::: EXTRACTED DATA :::

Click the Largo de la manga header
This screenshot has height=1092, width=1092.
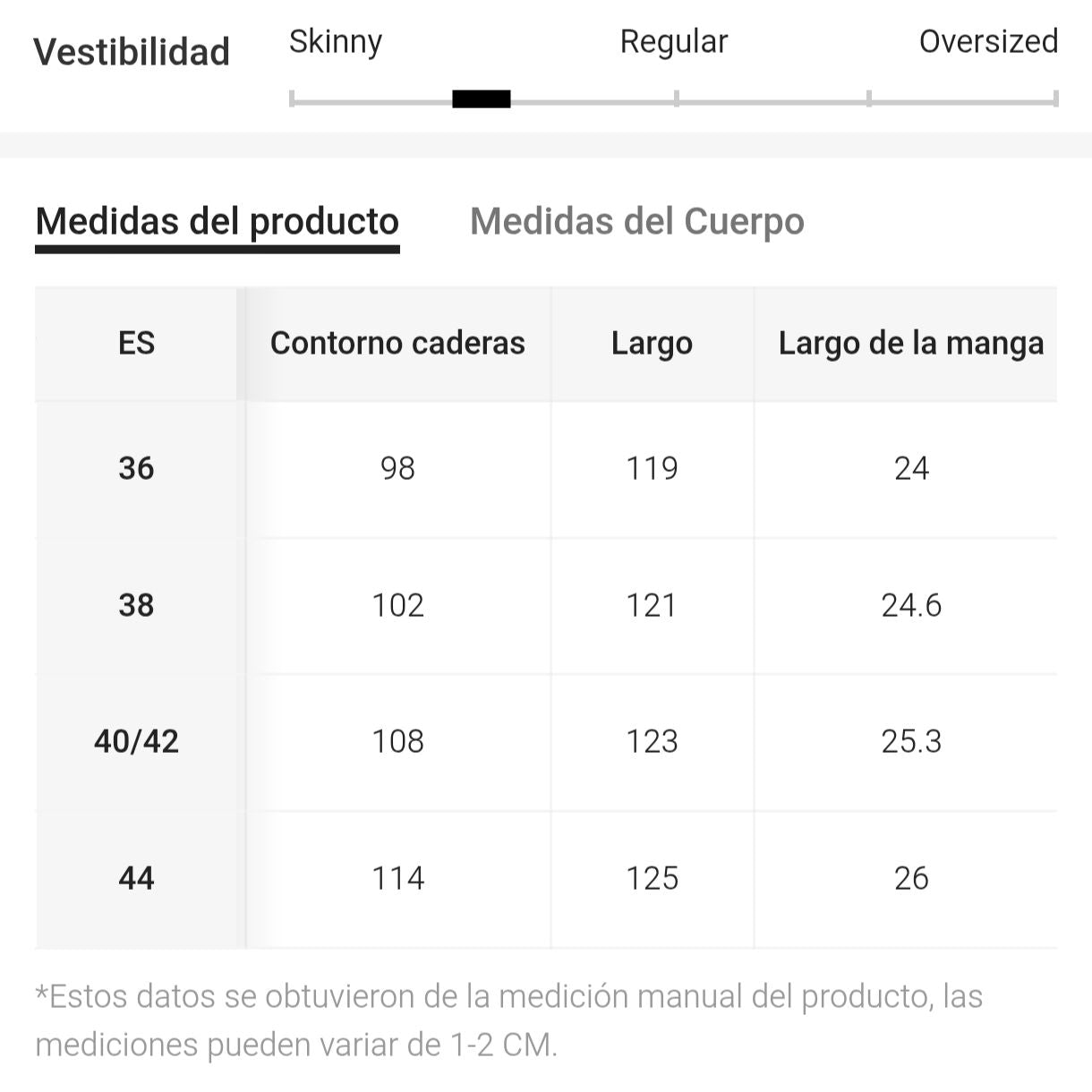910,343
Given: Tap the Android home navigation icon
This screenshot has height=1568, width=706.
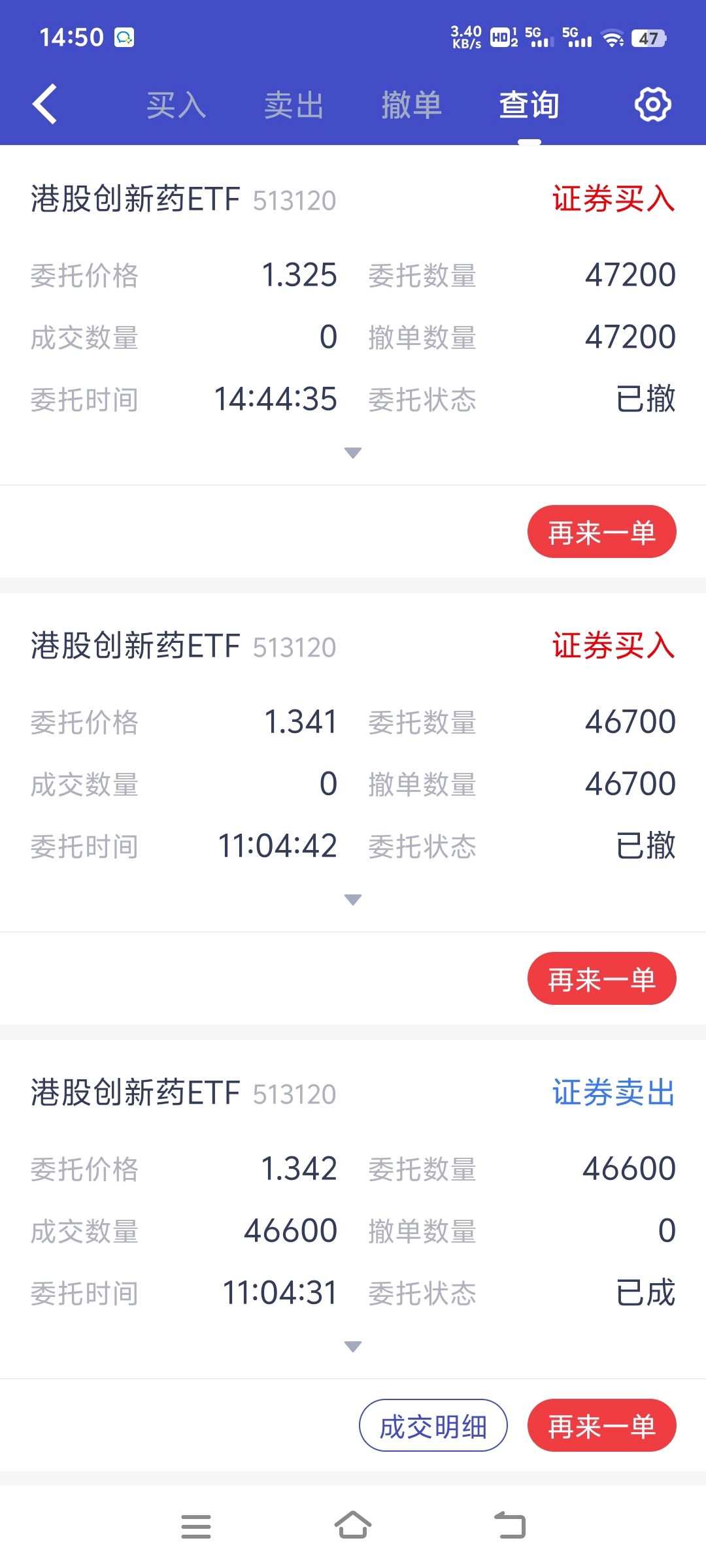Looking at the screenshot, I should (x=353, y=1526).
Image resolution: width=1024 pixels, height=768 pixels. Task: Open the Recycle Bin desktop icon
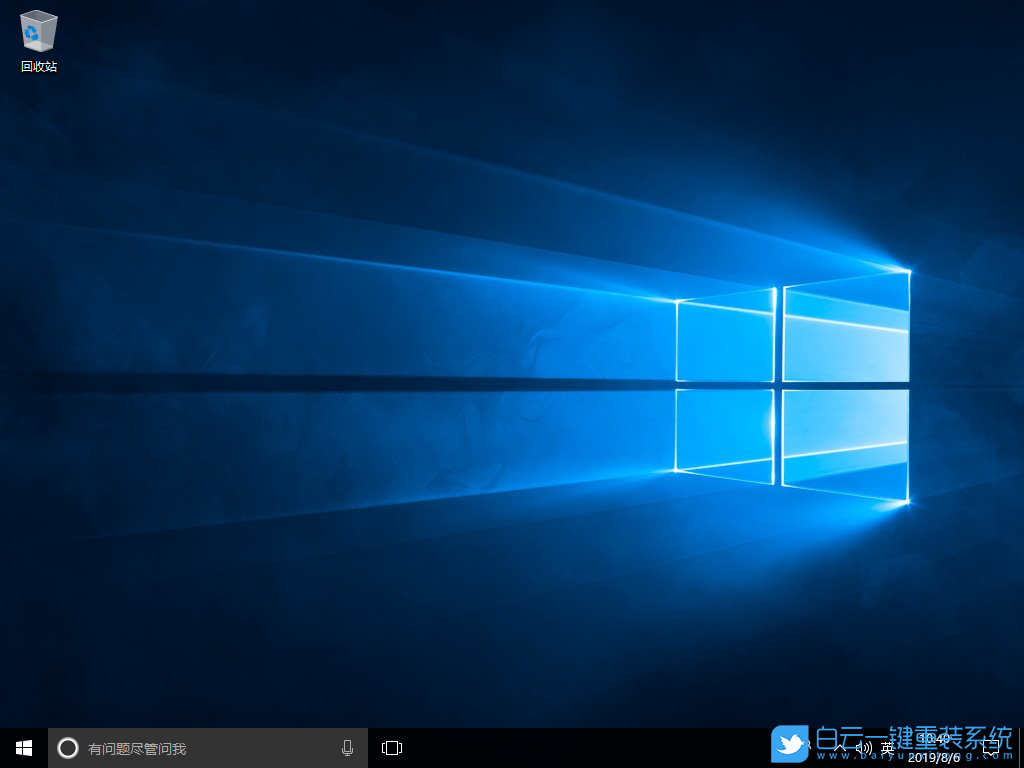[x=38, y=32]
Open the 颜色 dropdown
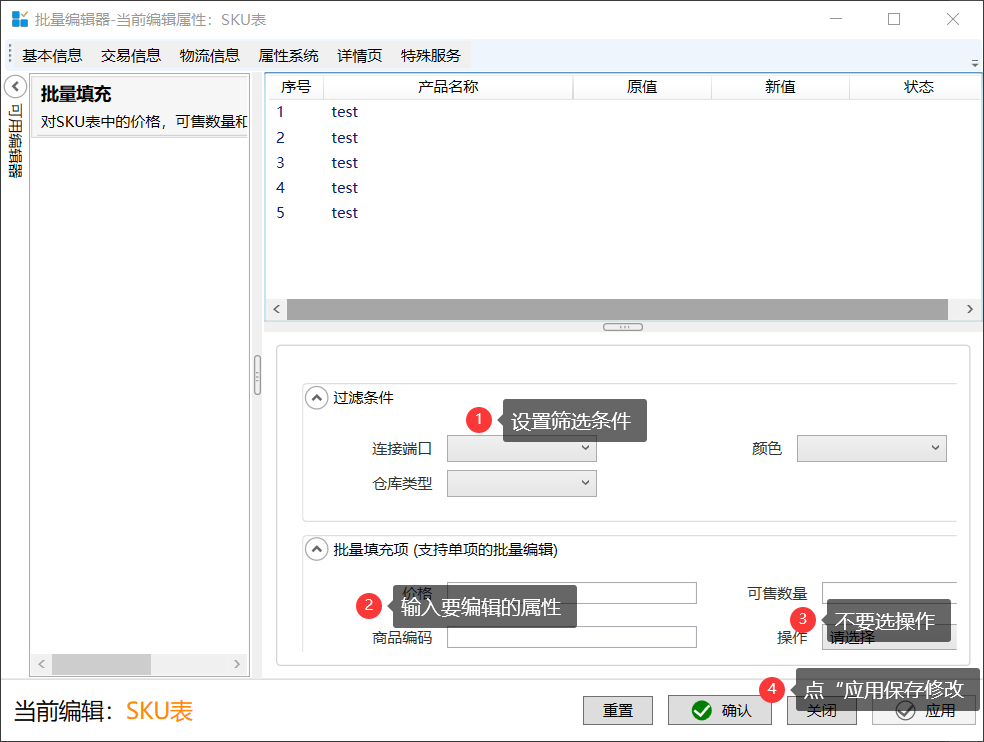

:::

> **WHAT NEEDS TO BE DONE**
Lines starting at the one with "Given: Tap the Android home navigation icon" and ending at the last line of the entries above must be restated word for word, with pictures omitted.

> **RESPONSE**
Given: Tap the Android home navigation icon
This screenshot has height=1568, width=706.
Looking at the screenshot, I should (x=353, y=1526).
Image resolution: width=1024 pixels, height=768 pixels. Task: Open the Recycle Bin desktop icon
[x=38, y=32]
Open the 颜色 dropdown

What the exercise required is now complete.